Except for H833V and H835L, the present case also had R670W mutation. Until now, there were no reported patients who had EGFR R670W mutation. It remains unclear about the response of R670W mutation to EGFR TKI. Yang et al8 reported an 89-year-old Chinese male harboring a heterozygous complex mutation of L833V and H835L who showed a good response to gefitinib. However, the patient in this study, who harbored the triple L833V/H835L/R670 mutation, was resistant to gefitinib, suggesting that R670W may contribute to resistance to first-generation EGFR TKIs. However, we also observed L833V/H835L recurrence when patients had brain metastases, but lacked the R670W mutation. Thus, it is possible that the L833V/H835L mutation is the major driving molecular event in NSCLC patients. Although it may be attributed to individual heterogeneity, the role of EGFR R670W in NSCLC patients should be explored in future studies.

One important implication of the present case study is the importance of NGS and liquid biopsy in detecting molecular alterations. If we had only performed ARMS-PCR for common EGFR mutations, the uncommon EGFR mutation H833V/H835L/R670W would not have been detected, and the patient would have missed the opportunity to be treated with TKIs, to which he had a good tolerance and favorable response. This was especially beneficial as this patient had intolerable side effects with chemotherapy. Therefore, as a high-throughput technique, NGS may allow more information to be obtained about molecular alterations, especially for the detection of uncommon mutations. Of all 6 patients reported in Table 1, cfDNA was only used in the present case. Metastatic bone specimens cannot be used for detection due to decalcification,16 and primary NSCLC lesions that are located close to the mediastinum and diaphragm cannot be obtained. Thus, liquid biopsy was the only way to detect the driving mutations in this patient, and dynamic liquid biopsy was necessary to determine the mechanism underlying the acquired resistance to TKI, which was necessary to guide clinical decisions about treatment strategy. After we detected the emergence of T790M, the patient received osimertinib and experienced partial remission.

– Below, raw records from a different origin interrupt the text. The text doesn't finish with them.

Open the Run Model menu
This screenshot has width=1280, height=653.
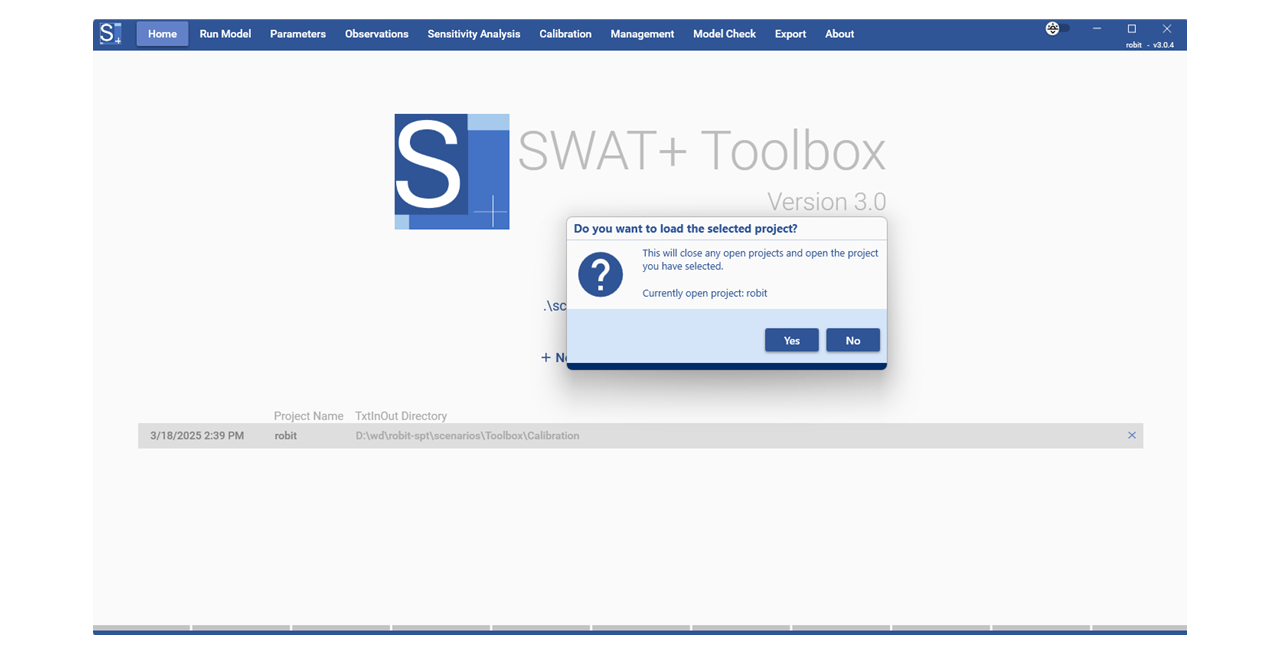pos(225,34)
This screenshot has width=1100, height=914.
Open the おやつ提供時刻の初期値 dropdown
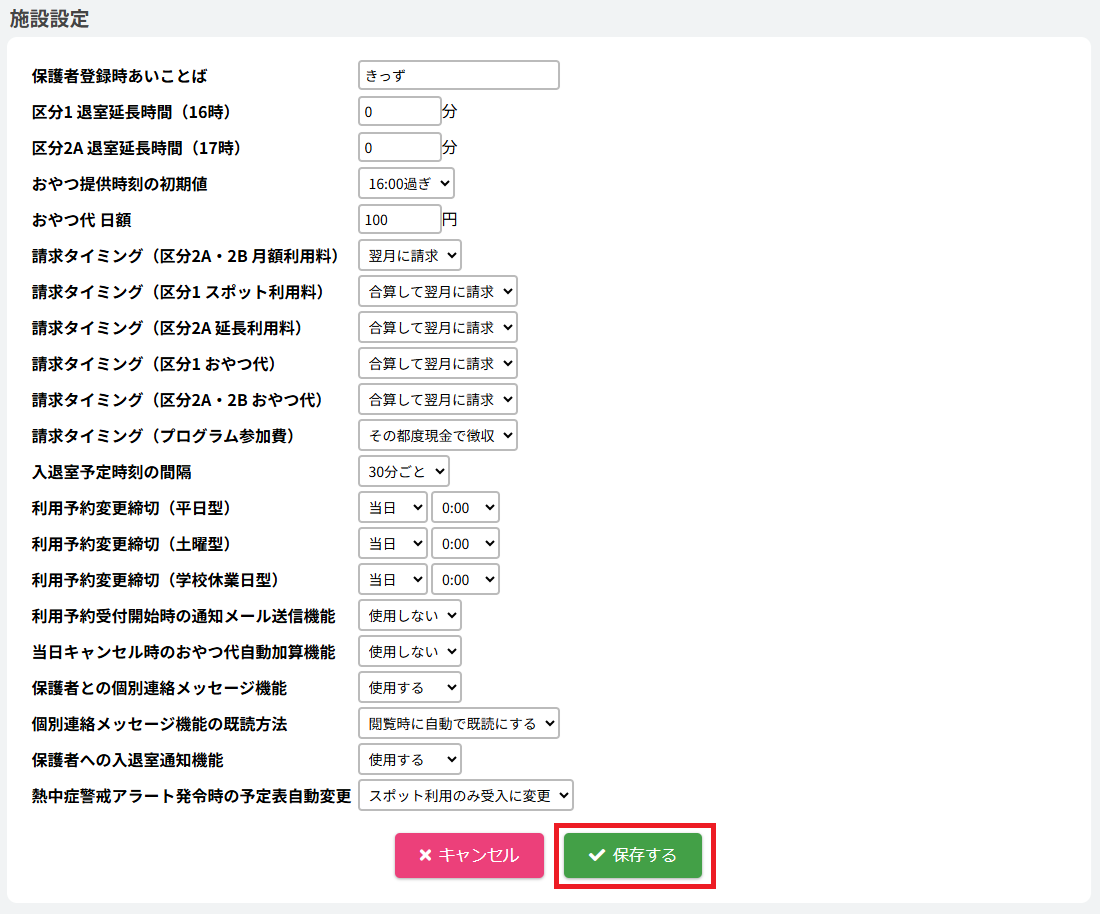click(406, 183)
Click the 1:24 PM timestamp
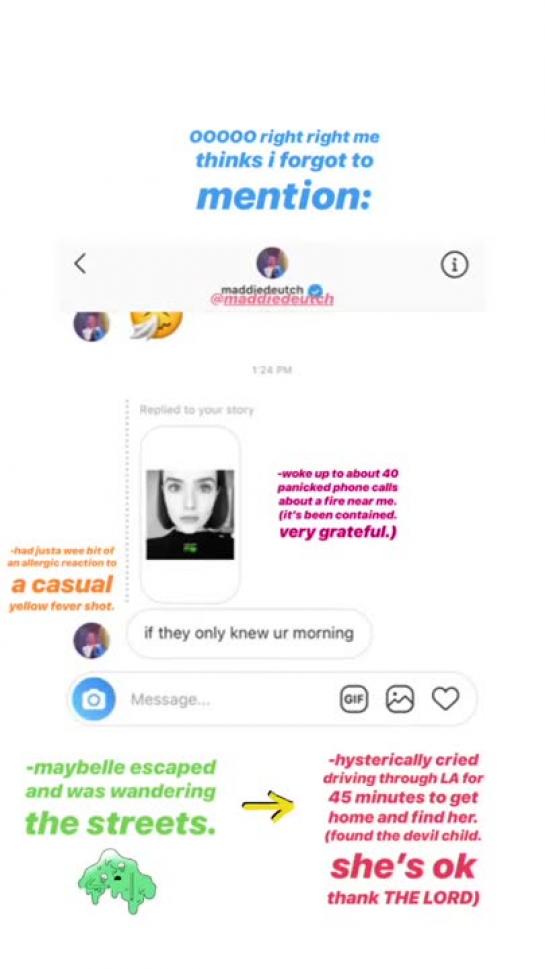This screenshot has width=545, height=969. [x=272, y=370]
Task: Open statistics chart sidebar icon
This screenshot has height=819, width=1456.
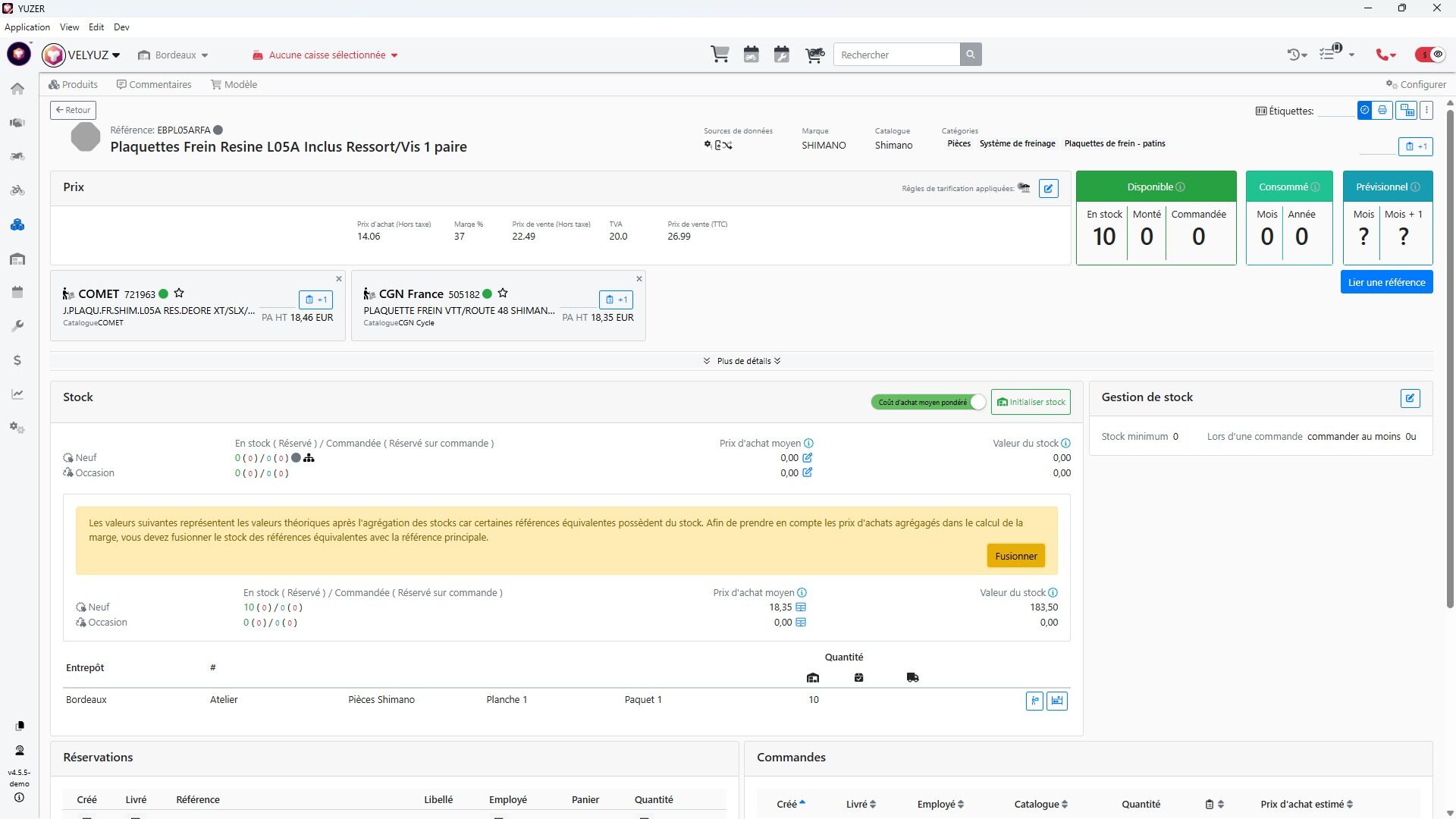Action: [x=17, y=394]
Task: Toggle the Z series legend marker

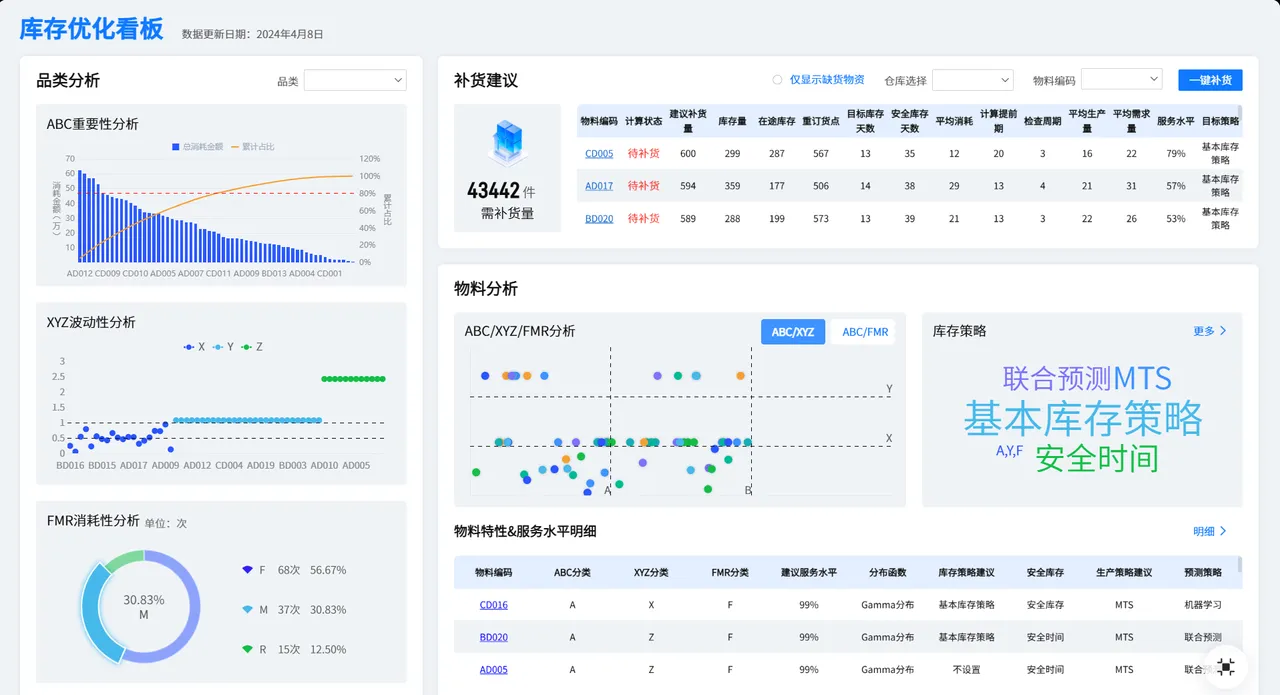Action: coord(246,347)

In conclusion, because there are a relatively small number of cases with rare and/or complex mutations, it is not feasible to design a prospective trial. In addition, the impact of other rarer EGFR mutations is still unclear and remains difficult to define due to the very small number of cases. Thus, single case reports and small case series may be relevant for clinical practice orientation. Translational studies and establishment of a database will be instrumental for addressing many of these unanswered questions.